Yapılacak iş:
Şu ifadelerin kick boks yazısıyla uyuşup uyuşmadığını evet ya da hayır diye belirtin ve her biri için yazıdaki belirleyici sözleri aynen alıntılayın: (a) Yazar ve Çağdaş güreş yerine hareket ve hız gerektiren bir spor istedi; (b) kara kuşak sahibi ağabey onlara karateyi tavsiye etti; (c) Şevket Biçer'le görüştükten hemen sonraki gün serüvenleri başladı.

31 Ocak 2016 03:55

'Kick boks en eyisidur'

Paylaş

Fırat TURGUT

Bize hediye edilen kırmızı bisikletlerimiz bir panayırda çalınınca yana döne polisi aradık. Aradığımız polisi boks maçı izlerken bulduk ve bisikletimizi çalanları ringdeki boksör gibi yere sermeye yemin ettik...

Hayır hayır... Böyle başlamadık kick boksa... 2015’in yazında nereden kafamıza estiyse dövüş sporlarına merak saldık Çağdaş’la... Kafamızda çeşitli şartlar... Zinde tutsun, zayıflatsın, keyif alalım... Şartlar uzadıkça uzadı. Güreş olmasın dedik. Bize hareket ve hız lazım. Tekvando, karate, aikido, boks, kick boks... Alanları epey daralttık. Sonra kara kuşak sahibi bir ağabeyimiz, “Karate iyi hoş da sokakta pek işe yaramıyor” deyip boks ya da kick boks tavsiyesini verince, “Kick boks” dedi Çağdaş: “En eyisidur”.

Ertesi gün soluğu Avrupa Şampiyonu Şevket Biçer’in yanında aldık: “Bizim böyle bir niyetimiz var, bizi bilgilendir hocam.” Biz, onun ikram ettiği çayı yudumlarken başladı anlatmaya... İkna etmişti bizi... “Bir düşünelim” deyip oradan çıktığımızda tekrar geleceğimizi düşünmüş müdür sormadık ama birkaç ay sonra gittik yanına ve serüvenimiz başladı.

Verilen bilgiler:
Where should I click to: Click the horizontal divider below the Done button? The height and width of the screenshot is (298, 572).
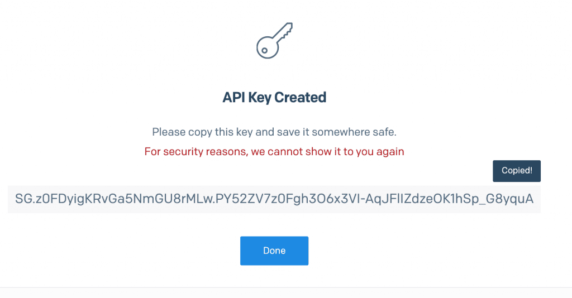285,287
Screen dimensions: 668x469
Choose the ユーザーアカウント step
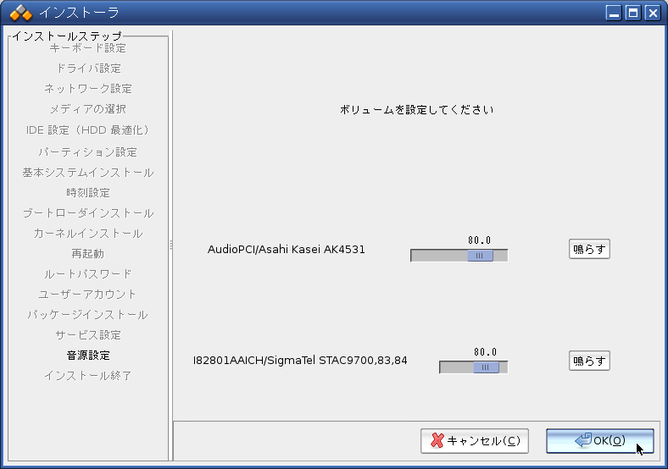(x=88, y=295)
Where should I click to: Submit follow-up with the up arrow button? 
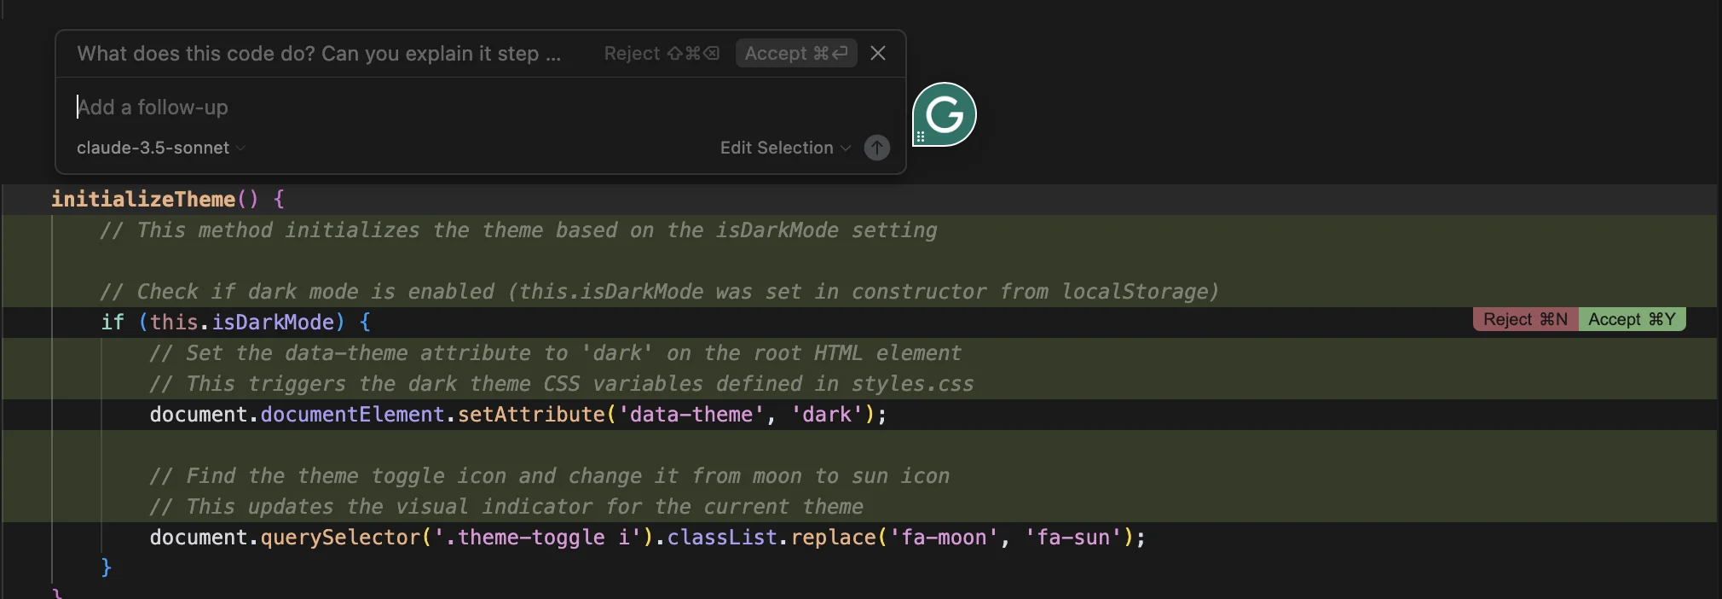[x=877, y=148]
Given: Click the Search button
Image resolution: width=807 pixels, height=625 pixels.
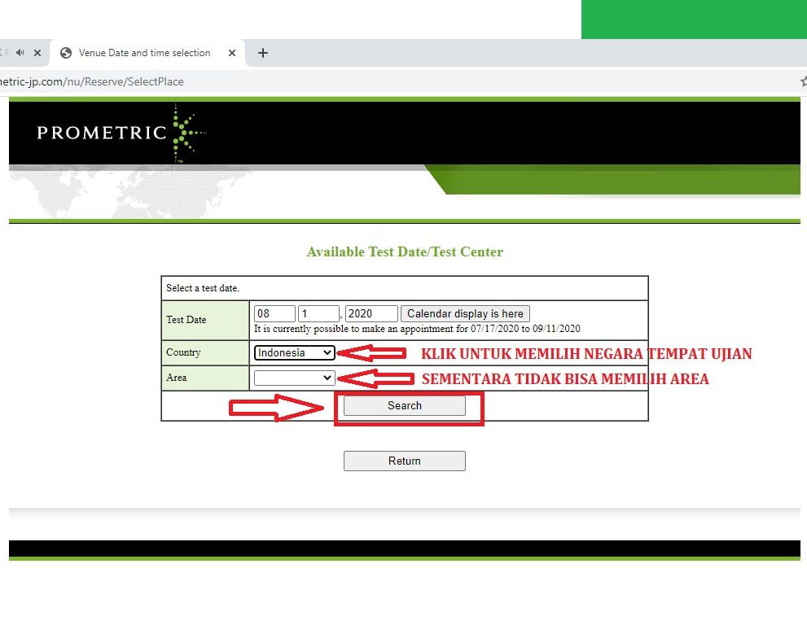Looking at the screenshot, I should [x=405, y=406].
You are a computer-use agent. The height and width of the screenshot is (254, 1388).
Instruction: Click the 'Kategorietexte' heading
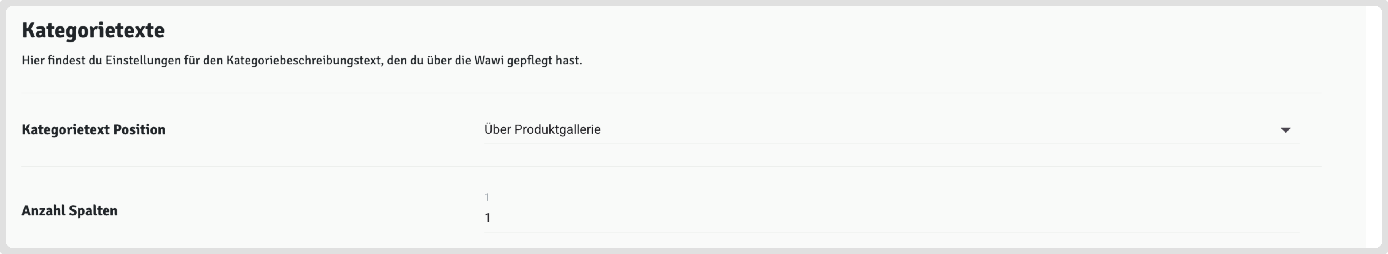[x=93, y=30]
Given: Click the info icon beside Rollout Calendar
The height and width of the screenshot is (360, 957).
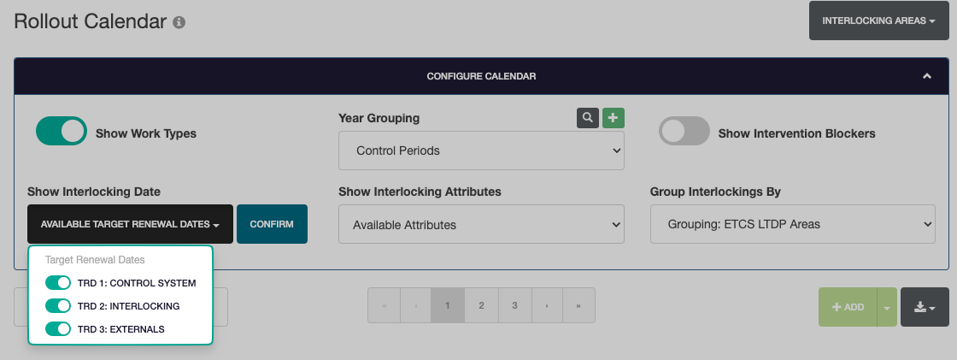Looking at the screenshot, I should (179, 23).
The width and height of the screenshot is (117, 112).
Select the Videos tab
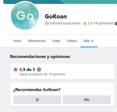pyautogui.click(x=72, y=41)
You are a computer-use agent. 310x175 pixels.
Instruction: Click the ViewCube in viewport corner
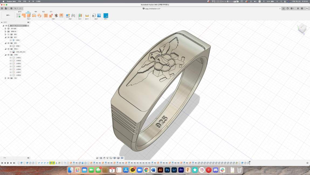(x=302, y=29)
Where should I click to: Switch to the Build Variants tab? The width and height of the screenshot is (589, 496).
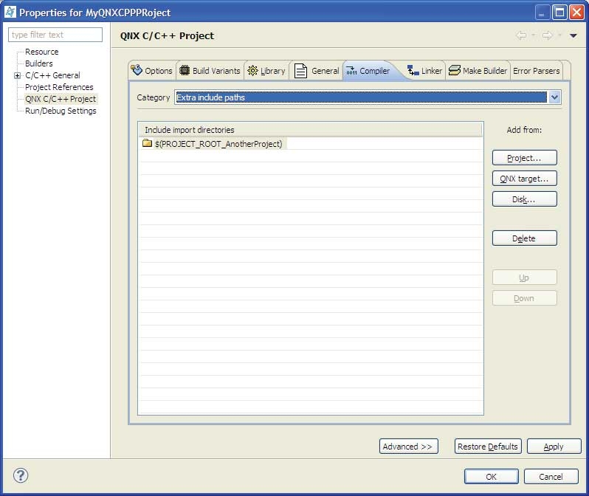(210, 71)
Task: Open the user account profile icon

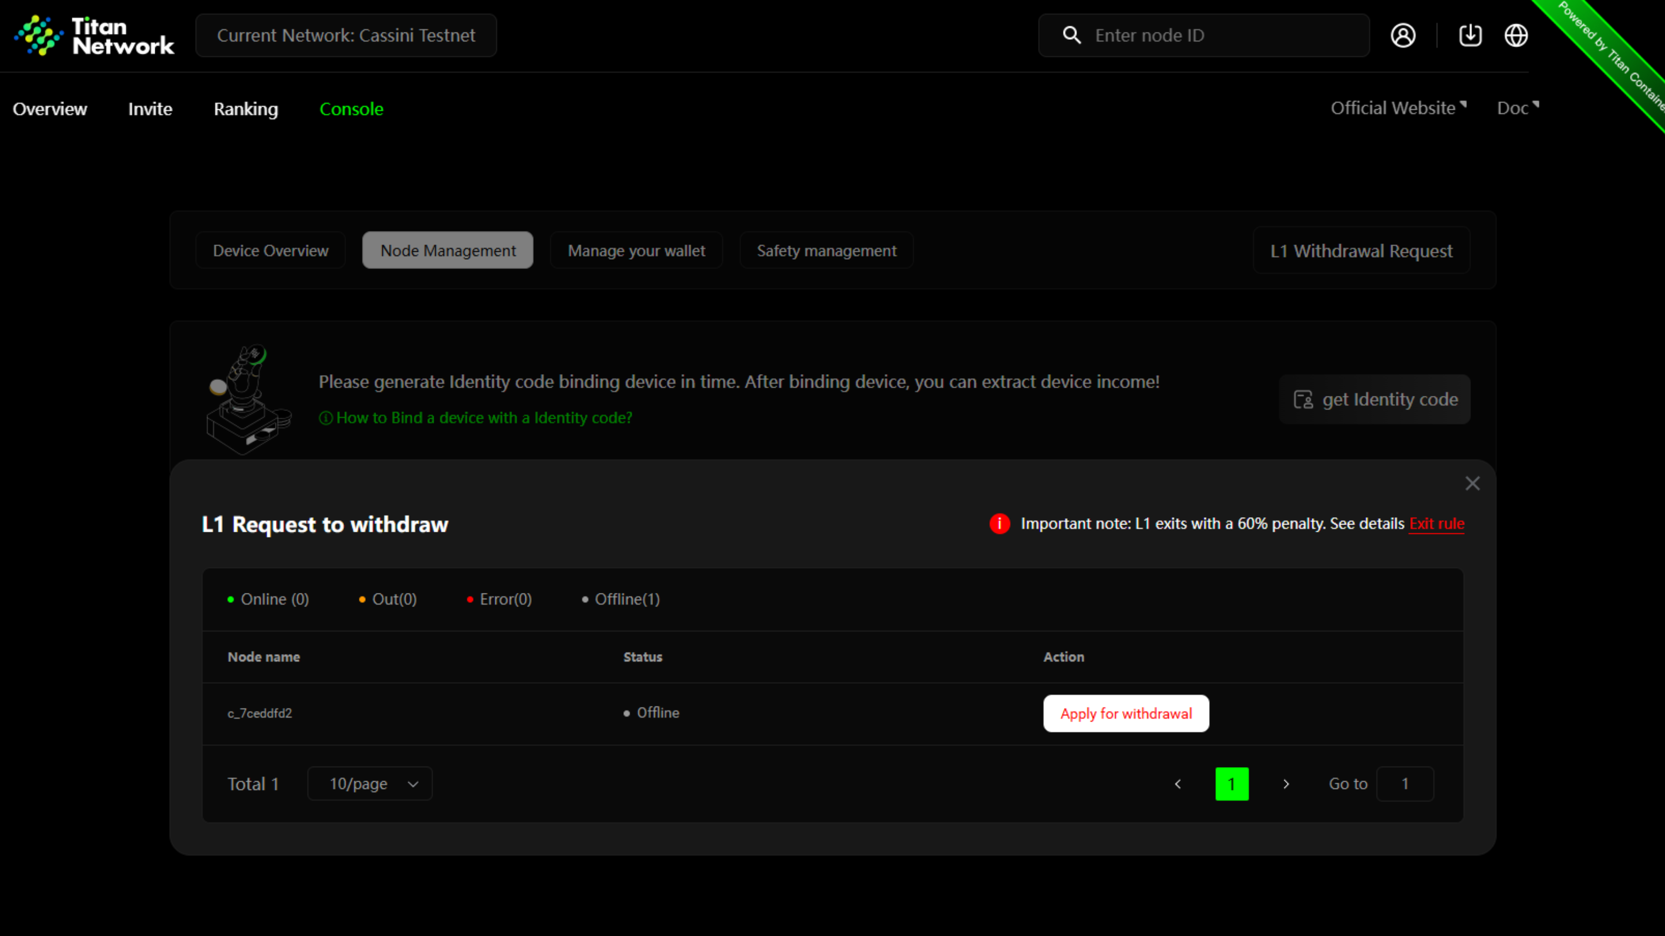Action: tap(1403, 36)
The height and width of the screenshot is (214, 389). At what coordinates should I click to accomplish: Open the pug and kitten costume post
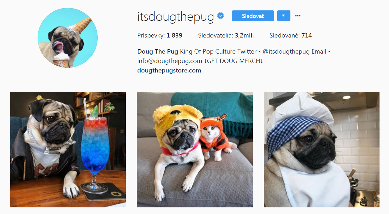click(195, 150)
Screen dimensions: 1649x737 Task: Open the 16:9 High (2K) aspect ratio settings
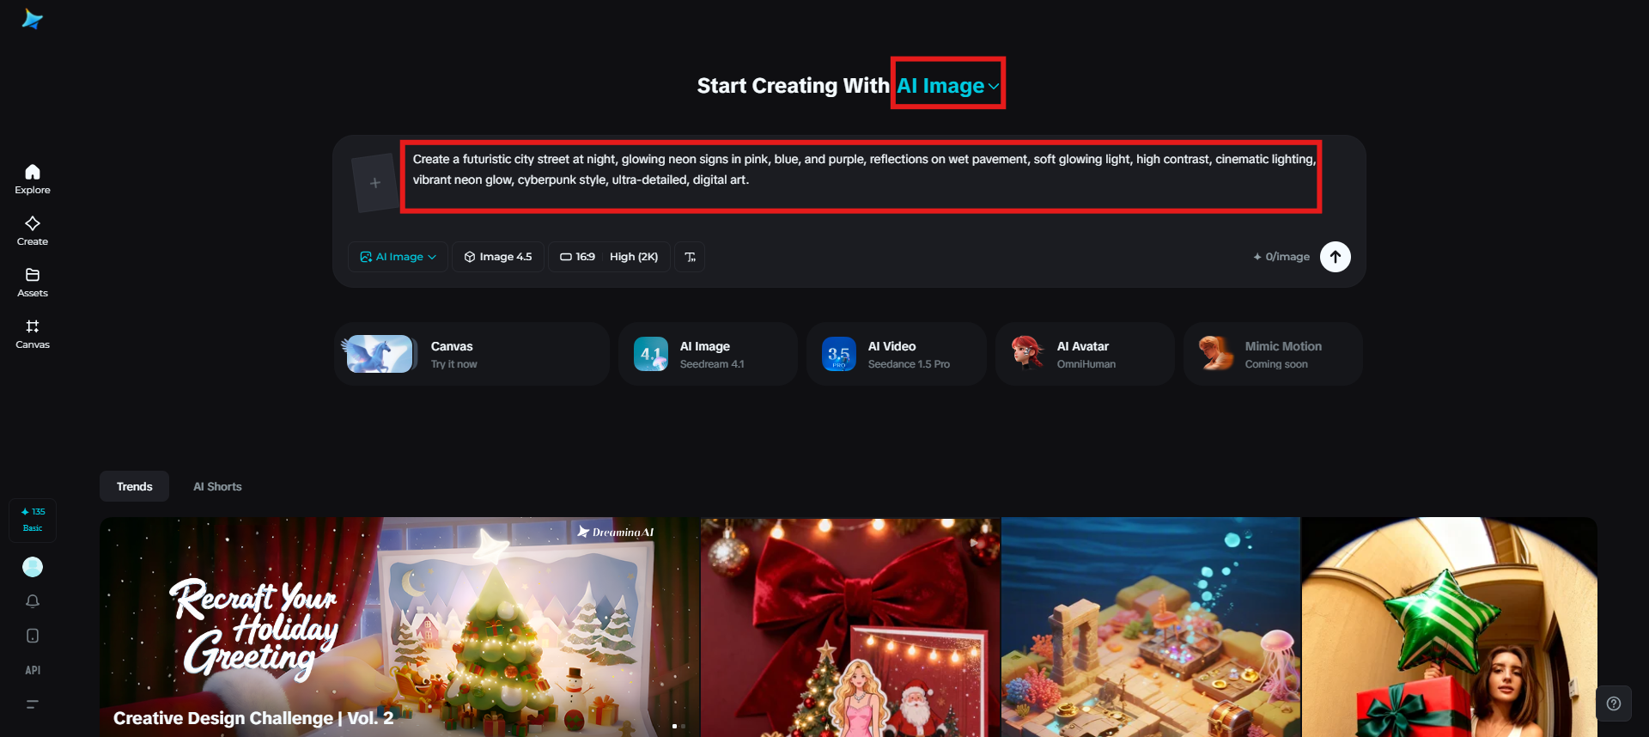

Alıştırma sonucu:
(a) Evet: "Güreş olmasın dedik. Bize hareket ve hız lazım."
(b) Hayır: "“Karate iyi hoş da sokakta pek işe yaramıyor” deyip boks ya da kick boks tavsiyesini verince"
(c) Hayır: "birkaç ay sonra gittik yanına ve serüvenimiz başladı"